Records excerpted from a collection
--------------------
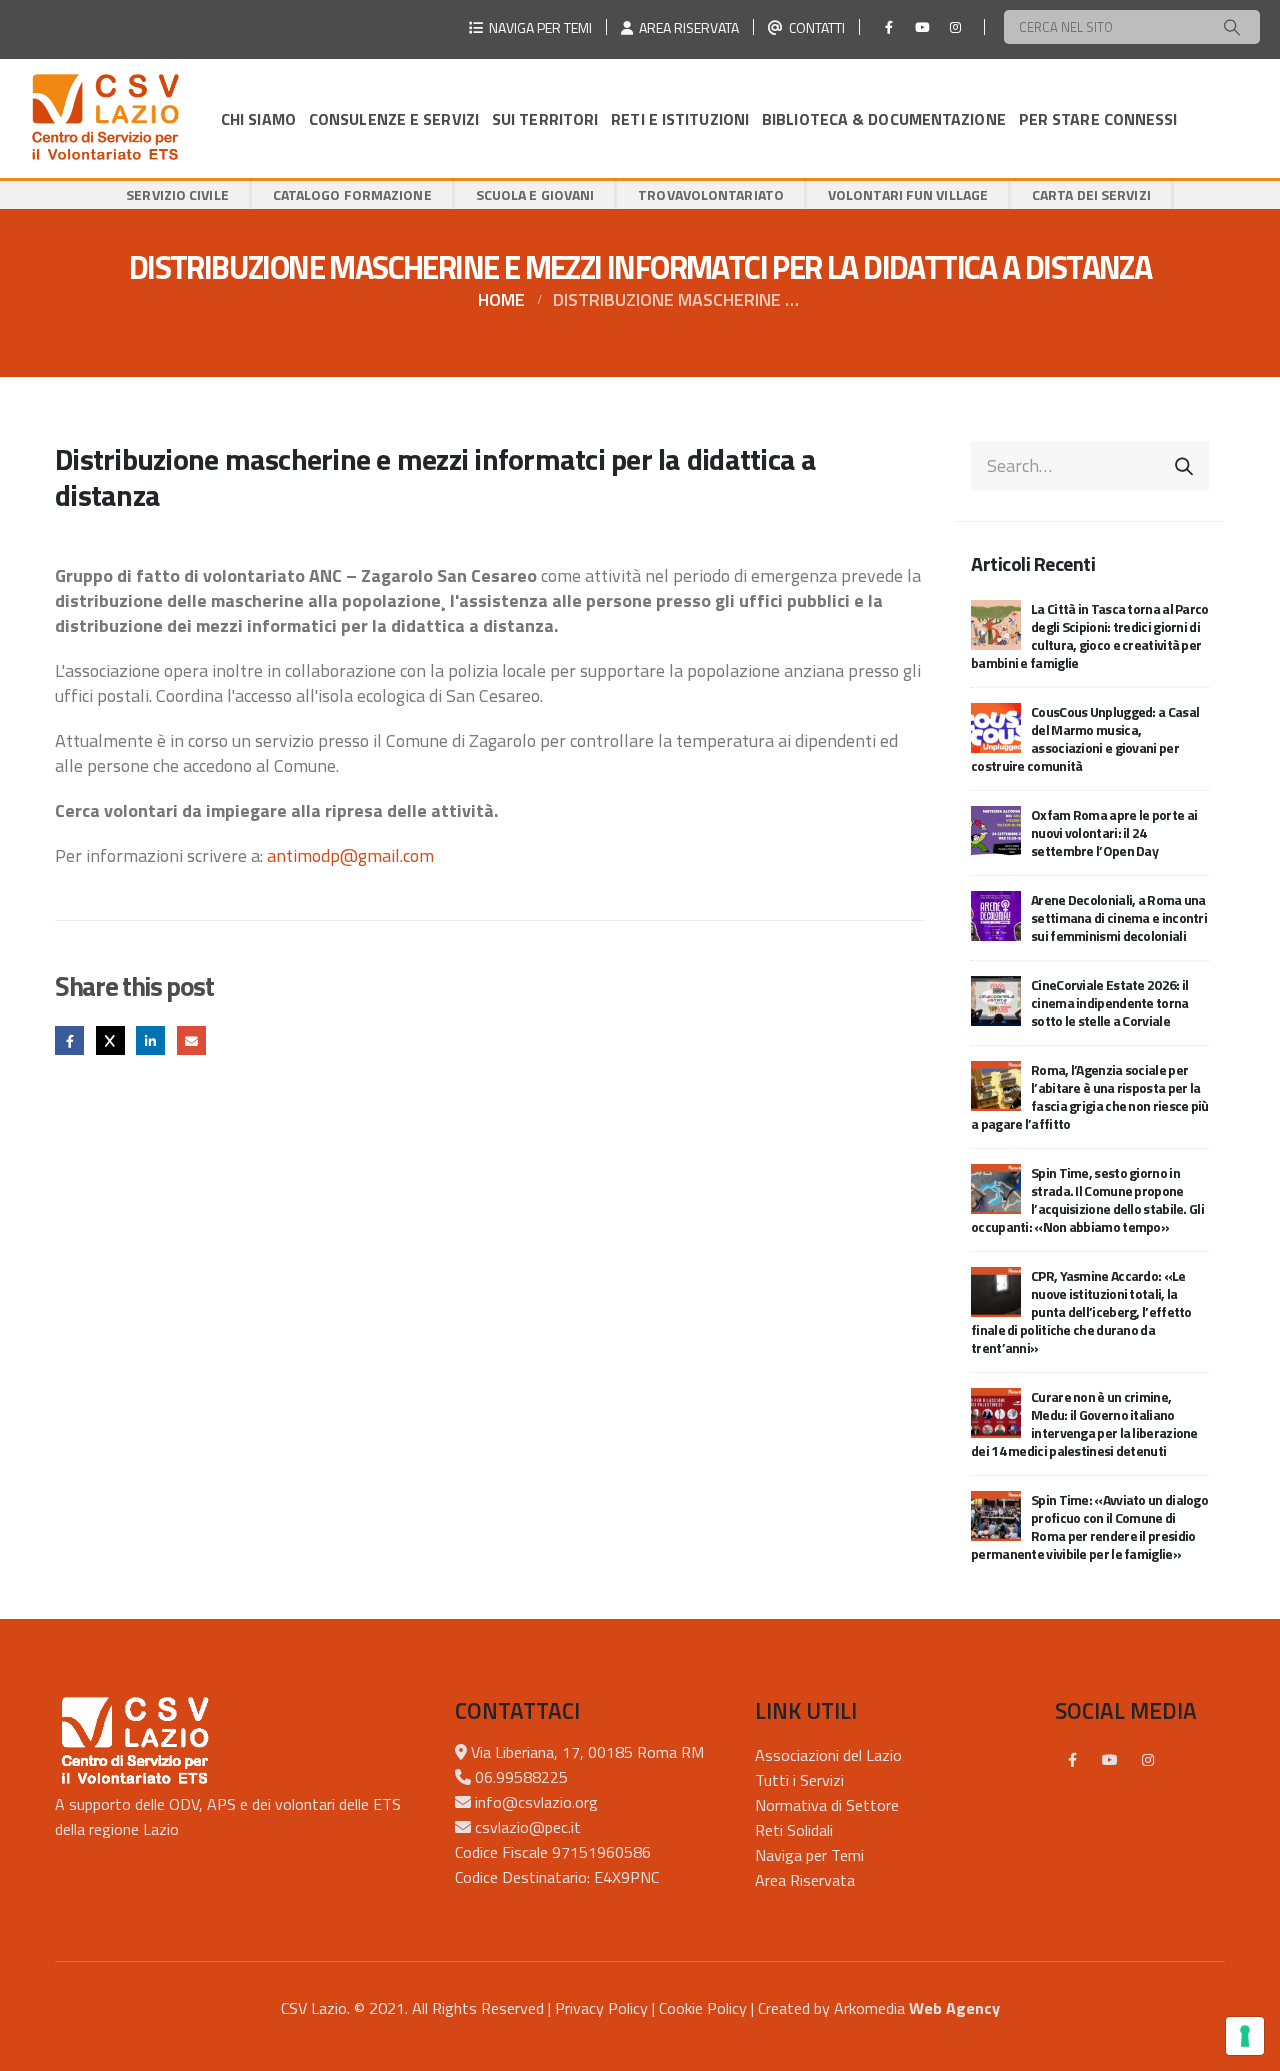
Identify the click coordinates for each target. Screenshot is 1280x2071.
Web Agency (954, 2008)
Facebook (69, 1040)
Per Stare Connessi (1098, 119)
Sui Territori (545, 119)
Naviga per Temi (809, 1855)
--------------------
Return the records exactly as they stand, and drop every picture.

### Exercise result
Identify the click coordinates for each target. Screenshot is 1280x2071.
Web Agency (954, 2008)
Facebook (69, 1040)
Per Stare Connessi (1098, 119)
Sui Territori (545, 119)
Naviga per Temi (809, 1855)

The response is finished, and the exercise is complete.